Reading that story, it’s such a great reminder of what literature can do. That is to sneak past all of the protective layers and the boundaries of us saying, “I don’t want to read a story about grief. I’ve already read enough stories about heartbreak, loss.” How do we present it in a way that is mesmerizing, magnetizing, and gets beyond, again, those really strong defenses of honestly not wanting to feel?
During this time, what we need to do more and more, even though it hurts like hell, is to feel as much as we possibly can because that is going to drive all of the changes that we need to drive. It’s not going to happen numbing ourselves out, pretending things don’t exist, getting more distance, getting more dislocated from ourselves and from each other.
It’s another great function of stories and of literature to remind us of our humanness, of our sense of compassion, and that deep essential quality that we must find our way back to, and that is to be relational beings.
ZO: If you are not already a teacher, you need to be. What are you doing now?
JF: I’m an assistant professor at the Institute of American Indian Arts in Santa Fe, New Mexico. That’s one of the only tribal arts colleges in the nation. It’s tremendous because this is a place where we are constantly decolonizing the idea of education, looking at how education has been used as a tool, looking at all the ways in which learning happens, and then staying in a relationship with our students and encouraging them to fortify those aspects in their own lives, where they come from, their own tribal communities, and also for the students who are not indigenous.
When I sit with my students, I look at them and I see them as they are, sovereign beings who will not, under my watch and care, be harmed by education, but be transformed into the greatest expression that they can be through this learning and valuing their own voices which have been silenced for so long.
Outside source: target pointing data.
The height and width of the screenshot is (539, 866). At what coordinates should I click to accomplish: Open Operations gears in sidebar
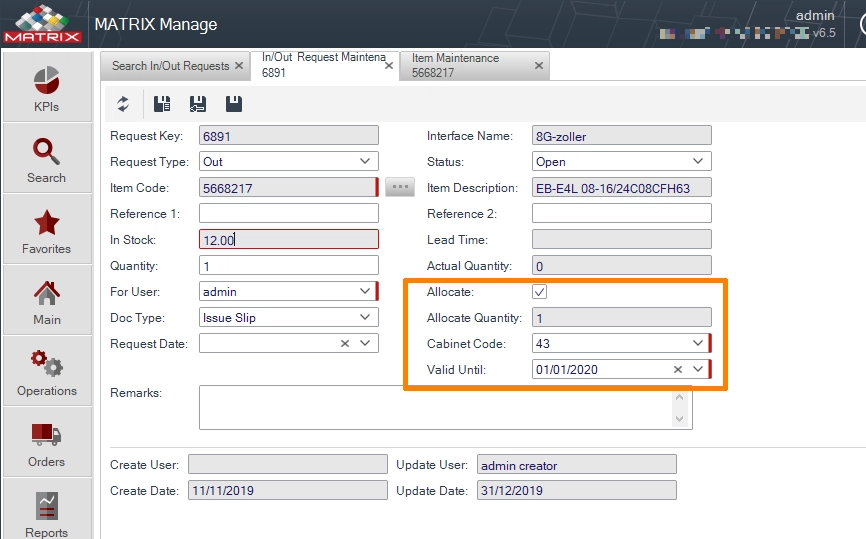tap(46, 372)
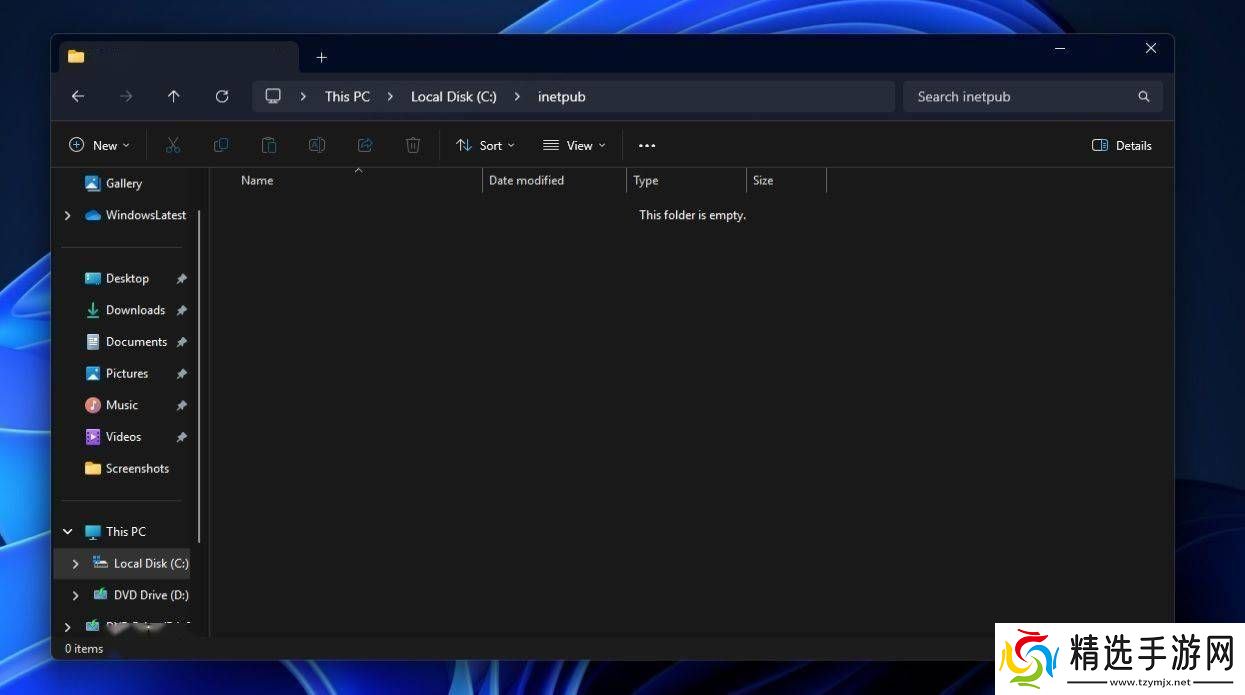Navigate to Local Disk (C:) in breadcrumb
The height and width of the screenshot is (695, 1245).
(x=453, y=97)
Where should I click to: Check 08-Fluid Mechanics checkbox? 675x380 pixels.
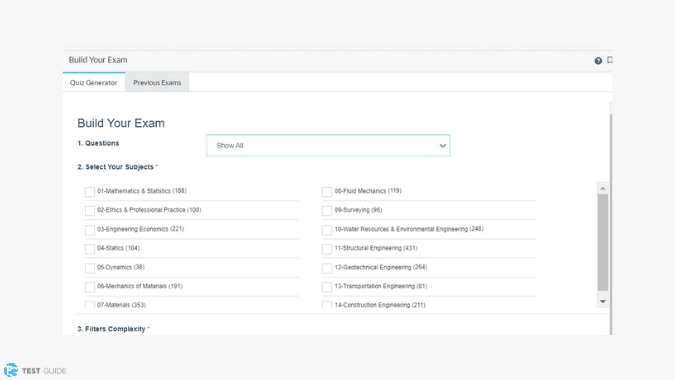(327, 192)
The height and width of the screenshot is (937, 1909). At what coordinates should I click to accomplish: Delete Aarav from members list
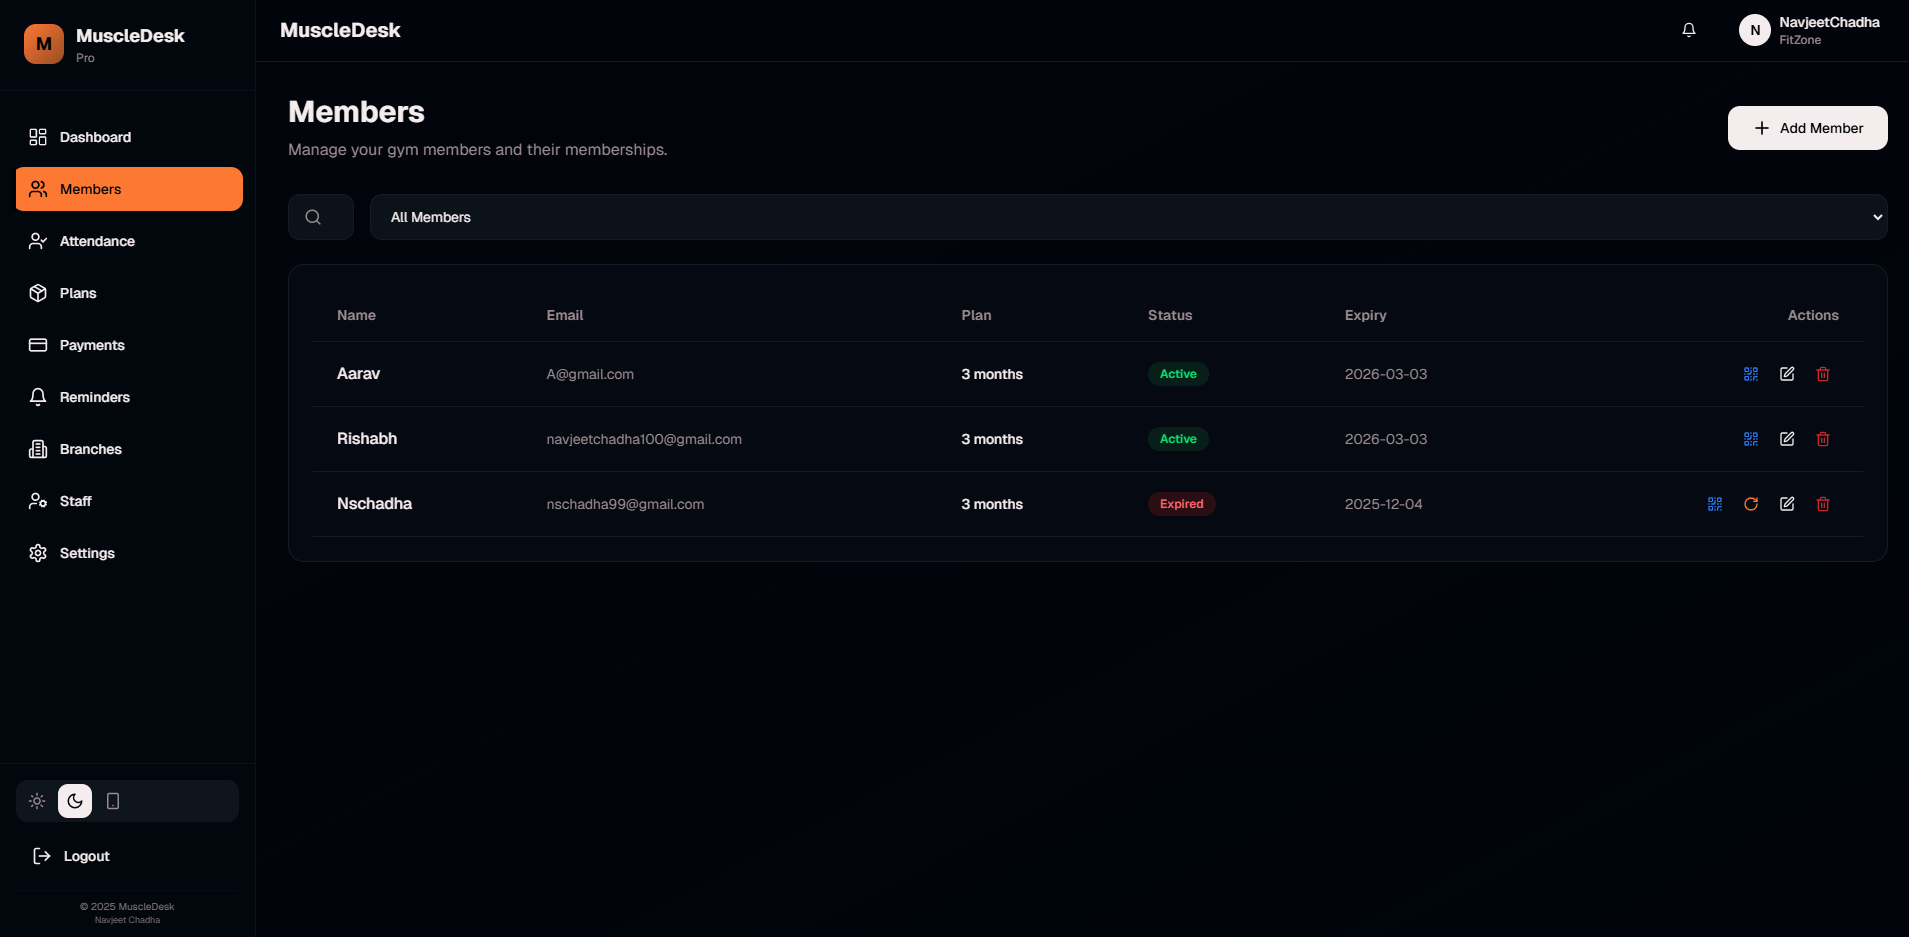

After a fifteen-year break from college and many attempts at many different institutions, I found myself at the Institute of American Indian Arts. The first thing that I noticed taking a tour of the campus was, “Who are all these brown women in charge?” In the early 2000s, that was really new, especially coming from rural Central Ohio.
Then every time I went to class, no matter what class it was, I was constantly being asked to bring forward who I am, where I come from, my ancestors, my extended family, their stories, their perspectives. I had always been asked to compartmentalize myself in places of higher education prior to this. I went through a kind of wilting.
When your roots aren’t strong, your voice can’t be strong. You’re pulling from your family. You’re pulling from where you come from. You’re pulling from those stories in addition to your own reality right now. I was fortunate to have professors who met me for coffee and went over my stories line by line because they were invested in me. I’ve had many different opportunities to go to conferences where I was the only person of color again in a workshop room. My story got sidelined by cultural content or using non-English words instead of being talked about on the basis of craft like everyone else’s story.
[IAIA] is a place unlike any other and it has given me so much. I am immensely grateful to the students that I went to school with, the alums, the mentors, the professors, the visiting writers, and the students that I’m working with now. I’ve ventured out into the world. I did some teaching in the MFA and interdisciplinary arts program at Goddard and spent some time at other places, wonderful places, but there’s no place like IAIA for me.